Oil to fall, underpinning growth: Credit Suisse
By Jeremy Gaunt, European Investment Correspondent
LONDON (Reuters) - Credit Suisse's investment arm is banking on commodity prices to fall over the rest of this year, with the price of crude oil dropping back to between $100 and $120 a barrel, one of its top executives said on Thursday.
That should allow for modest economic growth in the United States and other developed countries and be conducive to a rebound in equities and corporate credit, Bob Parker, vice chairman for asset management, told the Reuters Investment Outlook Summit in London.
"We have been taking profits on our commodity positions," he said.

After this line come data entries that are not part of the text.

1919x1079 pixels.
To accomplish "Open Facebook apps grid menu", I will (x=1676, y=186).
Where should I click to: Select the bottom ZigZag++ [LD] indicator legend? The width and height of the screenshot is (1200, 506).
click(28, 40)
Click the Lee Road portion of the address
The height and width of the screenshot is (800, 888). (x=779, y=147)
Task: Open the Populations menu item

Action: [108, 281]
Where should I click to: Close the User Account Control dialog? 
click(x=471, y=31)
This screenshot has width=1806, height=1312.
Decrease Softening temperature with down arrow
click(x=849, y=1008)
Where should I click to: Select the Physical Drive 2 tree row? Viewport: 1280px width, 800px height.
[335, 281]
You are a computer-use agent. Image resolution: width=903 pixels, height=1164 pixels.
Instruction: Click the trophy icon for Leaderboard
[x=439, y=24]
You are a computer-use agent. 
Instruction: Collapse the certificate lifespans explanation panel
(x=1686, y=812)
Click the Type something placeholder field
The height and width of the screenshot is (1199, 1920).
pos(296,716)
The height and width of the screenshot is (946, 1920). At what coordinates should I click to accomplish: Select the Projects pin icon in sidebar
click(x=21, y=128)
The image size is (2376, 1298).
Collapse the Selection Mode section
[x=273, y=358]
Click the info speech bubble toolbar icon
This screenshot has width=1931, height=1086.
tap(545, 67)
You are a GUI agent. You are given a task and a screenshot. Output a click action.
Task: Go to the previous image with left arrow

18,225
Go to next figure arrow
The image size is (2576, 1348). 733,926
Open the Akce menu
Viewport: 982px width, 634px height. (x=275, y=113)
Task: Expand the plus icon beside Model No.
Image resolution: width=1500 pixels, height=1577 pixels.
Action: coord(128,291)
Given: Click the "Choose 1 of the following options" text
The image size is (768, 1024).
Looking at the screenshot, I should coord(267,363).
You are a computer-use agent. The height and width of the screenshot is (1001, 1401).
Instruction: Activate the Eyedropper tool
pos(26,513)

Parker said there were a number of factors arguing for a pull back in the commodity price boom in general and the oil spike in particular, both of which have triggered fears of inflation and consumer spending stress.
Slowing U.S. and European economies should lower demand for oil and central banks appear to be working together to dampen commodity inflation with hawkish comments about monetary policy, he said.
In addition, Credit Suisse sees the easing of extraordinary oil demand from China.
"The Chinese have been overstockpiling oil ahead of the Olympics," Parker said. "Shipments of oil to China might come off (in July). There is an argument that the strength of stockpiling by China should now reverse somewhat."
Partly as a result of this, Parker said his firm was expecting the developed world to go through a sustained period of moderate, or mediocre growth, rather than a recession.